The approach for estimation of the local Young’s modulus of a biological cell, based on the shell theory and data of the AFM, has been proposed. The developed method is applicable for the case when the cell membrane is stretched by the adhesion forces between the AFMI and sample. When developing the mechanical model, the cell has been represented by a thin elastic isotropic spherical shell with the radius equaled to the total one of the sample in the point of indentation. The differential equations written in terms of the normal displacements and stress function and taking into account the shear deformations and nano-scale effect have been considered as governing ones. In the developed model the internal components of a cell (cytoskeleton) are disregarded. The solution of these equations with the external concentrated force has been constructed using the Fourier transformation. The found solution has been modified for the case of the adhesion forces applied to the small circular area. The radius of the contact area has been defined by the theory of Johnson-Kendall-Roberts. Substitution of this radius into the obtained solution of the governing equations has allowed to derive the transcendental equation with respect to unknown Young’s modulus.
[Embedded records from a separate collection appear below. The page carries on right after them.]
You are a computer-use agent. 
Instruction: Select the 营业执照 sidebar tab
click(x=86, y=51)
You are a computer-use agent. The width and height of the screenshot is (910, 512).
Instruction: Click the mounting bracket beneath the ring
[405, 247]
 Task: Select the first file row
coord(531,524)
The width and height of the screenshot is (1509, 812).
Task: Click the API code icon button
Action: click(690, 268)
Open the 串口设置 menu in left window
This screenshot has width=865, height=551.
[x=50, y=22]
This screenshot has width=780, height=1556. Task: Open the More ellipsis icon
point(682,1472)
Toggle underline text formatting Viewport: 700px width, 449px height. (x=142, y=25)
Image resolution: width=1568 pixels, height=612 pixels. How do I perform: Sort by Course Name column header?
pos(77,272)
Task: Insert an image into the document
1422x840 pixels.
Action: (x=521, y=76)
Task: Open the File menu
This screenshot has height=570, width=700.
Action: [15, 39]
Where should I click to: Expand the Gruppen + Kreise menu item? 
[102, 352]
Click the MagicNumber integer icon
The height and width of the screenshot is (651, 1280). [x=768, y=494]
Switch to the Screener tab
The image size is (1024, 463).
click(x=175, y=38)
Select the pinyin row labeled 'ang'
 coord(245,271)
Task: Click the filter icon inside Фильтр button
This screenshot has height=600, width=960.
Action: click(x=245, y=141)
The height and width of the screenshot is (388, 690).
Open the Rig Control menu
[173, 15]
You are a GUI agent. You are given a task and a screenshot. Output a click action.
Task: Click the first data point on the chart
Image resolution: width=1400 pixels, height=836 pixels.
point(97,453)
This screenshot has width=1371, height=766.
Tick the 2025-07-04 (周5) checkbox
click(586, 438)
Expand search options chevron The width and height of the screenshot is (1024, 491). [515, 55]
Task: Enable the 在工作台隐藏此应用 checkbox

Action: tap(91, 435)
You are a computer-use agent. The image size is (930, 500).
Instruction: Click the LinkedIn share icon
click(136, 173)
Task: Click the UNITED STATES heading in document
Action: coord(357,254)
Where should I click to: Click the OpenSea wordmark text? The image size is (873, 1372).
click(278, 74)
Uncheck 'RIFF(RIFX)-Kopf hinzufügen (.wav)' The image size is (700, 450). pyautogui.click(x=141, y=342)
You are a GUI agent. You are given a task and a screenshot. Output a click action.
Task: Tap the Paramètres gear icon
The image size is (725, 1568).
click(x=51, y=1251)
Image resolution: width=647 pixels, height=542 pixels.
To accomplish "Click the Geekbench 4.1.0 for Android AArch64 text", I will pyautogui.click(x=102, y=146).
The series of the probes for the red blood cell corresponding to conditions of adhesion and indentation as well has been made. The averaged data (the force acting from the AFMI and the maximum displacement of the sample) of these probes have been introduced into the mathematical model. Alternatively, the Hertz theory has been applied to estimate the local mechanical properties of the cell when subjected to the indentation forces.

Comparative analysis of data obtained by using the two approaches allows to conclude:

  • both models give close results only for very small deformations of the cell (about 10 nm) and at the effective cell thickness having the order of the maximum deflexion of the sample;

  • introducing the nano-scale parameter into the mechanical model does not give some noticeable correction for the local Young’s modulus found at the generally accepted size of the indenter tip (about 40 nm);

  • more accurate estimations of the local mechanical properties of a cell might be done by incorporation of the cell components into the mechanical model; influence of the cytoskeleton could be taking into account by introducing the nonhomogeneous elastic foundation into the shell model.